If you feel a post has answered your question, please click "Accept as Solution".

@AScha.3 wrote:

do with the received char (analyze...whatever) in callback function 


Remember that the callback is called from within the ISR - so not a good idea to be doing things like printf in the callback!

@Andrew Neil ,

Right! 

But this printf only on/after error -> SWV debug message ( at 15 Mbit speed i have it);

so no microsecond wasted in normal program flow. 🙂

+ only some us on error , for info message.
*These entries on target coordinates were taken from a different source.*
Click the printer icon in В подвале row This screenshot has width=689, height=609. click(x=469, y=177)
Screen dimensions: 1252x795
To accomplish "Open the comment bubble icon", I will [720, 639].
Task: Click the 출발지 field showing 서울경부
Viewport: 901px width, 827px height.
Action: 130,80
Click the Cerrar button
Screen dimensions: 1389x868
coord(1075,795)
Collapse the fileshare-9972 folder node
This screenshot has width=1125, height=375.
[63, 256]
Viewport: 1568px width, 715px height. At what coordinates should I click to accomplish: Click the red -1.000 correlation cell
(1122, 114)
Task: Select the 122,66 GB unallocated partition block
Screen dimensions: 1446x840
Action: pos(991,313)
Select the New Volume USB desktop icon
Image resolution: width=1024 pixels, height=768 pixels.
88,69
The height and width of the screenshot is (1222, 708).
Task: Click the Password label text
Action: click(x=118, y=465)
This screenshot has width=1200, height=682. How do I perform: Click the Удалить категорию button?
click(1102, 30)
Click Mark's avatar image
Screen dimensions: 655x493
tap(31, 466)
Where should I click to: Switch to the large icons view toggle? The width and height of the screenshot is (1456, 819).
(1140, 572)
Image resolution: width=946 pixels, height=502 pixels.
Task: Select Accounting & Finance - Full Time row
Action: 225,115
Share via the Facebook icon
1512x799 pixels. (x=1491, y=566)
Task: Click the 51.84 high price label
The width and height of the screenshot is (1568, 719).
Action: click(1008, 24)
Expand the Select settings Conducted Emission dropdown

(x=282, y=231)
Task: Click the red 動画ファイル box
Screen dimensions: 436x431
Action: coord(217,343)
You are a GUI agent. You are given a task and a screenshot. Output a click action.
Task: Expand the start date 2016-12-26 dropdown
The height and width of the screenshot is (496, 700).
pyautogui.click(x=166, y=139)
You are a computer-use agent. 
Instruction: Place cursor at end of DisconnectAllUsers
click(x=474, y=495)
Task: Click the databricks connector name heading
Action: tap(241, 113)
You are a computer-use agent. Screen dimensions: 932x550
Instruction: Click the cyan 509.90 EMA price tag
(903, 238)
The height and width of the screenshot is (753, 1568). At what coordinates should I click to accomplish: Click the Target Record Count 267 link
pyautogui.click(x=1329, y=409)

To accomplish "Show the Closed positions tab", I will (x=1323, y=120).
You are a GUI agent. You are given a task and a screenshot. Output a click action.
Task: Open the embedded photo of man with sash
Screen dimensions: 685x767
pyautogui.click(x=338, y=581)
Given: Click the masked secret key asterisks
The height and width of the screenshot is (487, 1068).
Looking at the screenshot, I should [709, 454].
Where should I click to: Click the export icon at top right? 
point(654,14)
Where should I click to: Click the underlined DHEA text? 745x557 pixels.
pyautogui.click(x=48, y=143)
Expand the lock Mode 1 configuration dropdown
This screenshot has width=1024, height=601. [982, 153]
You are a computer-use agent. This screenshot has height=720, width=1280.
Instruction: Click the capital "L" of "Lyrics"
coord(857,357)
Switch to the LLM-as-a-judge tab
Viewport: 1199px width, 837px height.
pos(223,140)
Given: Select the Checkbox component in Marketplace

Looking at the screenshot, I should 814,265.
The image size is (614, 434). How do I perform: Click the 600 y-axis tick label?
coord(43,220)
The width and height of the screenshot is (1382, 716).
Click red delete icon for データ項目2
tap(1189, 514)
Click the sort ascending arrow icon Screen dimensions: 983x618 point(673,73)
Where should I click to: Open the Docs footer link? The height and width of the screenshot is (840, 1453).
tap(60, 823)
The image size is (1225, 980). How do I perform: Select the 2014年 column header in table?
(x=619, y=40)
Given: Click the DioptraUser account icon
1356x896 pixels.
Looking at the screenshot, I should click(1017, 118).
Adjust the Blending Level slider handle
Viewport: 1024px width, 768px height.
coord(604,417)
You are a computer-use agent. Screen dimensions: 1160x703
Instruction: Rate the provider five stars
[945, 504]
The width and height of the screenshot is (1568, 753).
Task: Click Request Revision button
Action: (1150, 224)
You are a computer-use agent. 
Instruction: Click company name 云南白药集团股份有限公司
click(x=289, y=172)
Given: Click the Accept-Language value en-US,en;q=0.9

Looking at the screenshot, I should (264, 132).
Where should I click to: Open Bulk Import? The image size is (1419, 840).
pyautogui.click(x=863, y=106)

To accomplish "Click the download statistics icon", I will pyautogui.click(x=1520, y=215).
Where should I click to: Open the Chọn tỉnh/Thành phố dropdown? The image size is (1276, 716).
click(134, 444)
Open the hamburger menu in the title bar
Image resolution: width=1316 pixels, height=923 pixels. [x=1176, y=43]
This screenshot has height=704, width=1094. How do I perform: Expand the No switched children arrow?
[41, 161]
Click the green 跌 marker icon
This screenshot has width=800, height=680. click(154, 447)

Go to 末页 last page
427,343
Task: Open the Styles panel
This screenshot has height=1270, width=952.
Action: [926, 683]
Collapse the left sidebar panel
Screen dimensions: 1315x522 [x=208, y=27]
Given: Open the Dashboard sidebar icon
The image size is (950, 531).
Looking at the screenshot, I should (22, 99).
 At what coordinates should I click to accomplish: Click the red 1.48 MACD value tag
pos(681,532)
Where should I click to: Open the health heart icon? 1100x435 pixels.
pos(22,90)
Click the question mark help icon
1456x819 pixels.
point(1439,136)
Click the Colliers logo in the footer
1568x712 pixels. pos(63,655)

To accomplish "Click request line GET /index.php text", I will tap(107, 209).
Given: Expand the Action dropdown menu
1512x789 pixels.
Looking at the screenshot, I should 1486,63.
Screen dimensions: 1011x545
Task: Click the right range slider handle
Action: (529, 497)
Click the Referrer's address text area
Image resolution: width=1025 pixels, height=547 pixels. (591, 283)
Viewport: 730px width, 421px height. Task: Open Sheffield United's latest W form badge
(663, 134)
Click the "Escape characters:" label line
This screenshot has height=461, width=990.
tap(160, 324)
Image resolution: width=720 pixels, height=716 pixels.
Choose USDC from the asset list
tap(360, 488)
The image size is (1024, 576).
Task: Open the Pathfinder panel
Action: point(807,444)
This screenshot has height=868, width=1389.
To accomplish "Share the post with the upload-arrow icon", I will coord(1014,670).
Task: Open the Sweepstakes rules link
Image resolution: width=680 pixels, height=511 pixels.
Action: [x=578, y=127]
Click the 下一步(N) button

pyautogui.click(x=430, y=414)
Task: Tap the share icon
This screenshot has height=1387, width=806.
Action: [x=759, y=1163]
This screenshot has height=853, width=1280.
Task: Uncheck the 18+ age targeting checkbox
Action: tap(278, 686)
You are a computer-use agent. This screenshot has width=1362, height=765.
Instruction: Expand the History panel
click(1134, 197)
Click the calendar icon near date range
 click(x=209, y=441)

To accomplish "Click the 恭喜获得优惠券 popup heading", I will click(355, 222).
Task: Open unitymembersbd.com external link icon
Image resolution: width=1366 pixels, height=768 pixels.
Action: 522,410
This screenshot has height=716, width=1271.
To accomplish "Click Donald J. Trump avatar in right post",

If you feel a post has answered your question, please click "Accept as Solution".
AlexandrosAA
Associate III

In the end i tried something like this and it seems to work

 

while (1)
  {
	  if (HAL_UART_Receive(&huart3, &getChar, 1, 1000) == HAL_OK && (getChar==73) )
	  {

		  if (HAL_UART_Receive(&huart3, messagerx, 3, HAL_MAX_DELAY) == HAL_OK)
		  {
			  printf("Command is = %d, %d, %d\r\n", messagerx[0], messagerx[1], messagerx[2]);
		  }
	      else
	      {
	    	  printf("error\r\n");
	      }
	  }
}

 

The first if makes sure that the stm receives the specific character and if it does, it receives the string and stores it into an array. I'll try to find the best possible timeout for the first uart_receive, so that it wont affect the rest of the program.

If it works for you, that's great.

But note that this method means your system is blocked from doing anything else at all for possibly as long as HAL_MAX_DELAY...

It also assumes that the remote system sends only while this code is "listening" ...

 


@AlexandrosAA wrote:

 

	  if (HAL_UART_Receive(&huart3, &getChar, 1, 1000) == HAL_OK && (getChar==73) )

 


Rather than the Magic Number 73, would be better style to write 'I' - or give it a meaningful symbolic name...

What would the best way to implement this through the interrupts be ?
Also, what is the best way to detect when a connection is established between the pc and your stm? Ise there a function available or should i implement a pseudo handshake ?

 


@AlexandrosAA wrote:

What would the best way to implement this through the interrupts be ?


Again, the same way you'd do it on any microcontroller.

The classic way is to have your receive interrupt just fill a circular buffer (aka ring buffer), and handle processing the received data in your main loop.

@AScha.3 showed an example where the interpretation is done in the ISR.

 


@AlexandrosAA wrote:

Also, what is the best way to detect when a connection is established between the pc and your stm?


That all depends on the nature of your system - again, not specific to STM32 or PC.

Is it just a plain UART connection, or USB?

With USB, there would be status to show when you're connected;

With just a plain UART connection, you would have to implement some sort of handshake.

 

I'm currently using the usart interface, which is connected to the onboard st-link.

What libraries do ia have to include in order to use the aforementioned status ?

So, as far as your STM32 is concerned, it's just a plain UART connection.

You will have to devise a handshake mechanism of your own, so suit your particular requirements.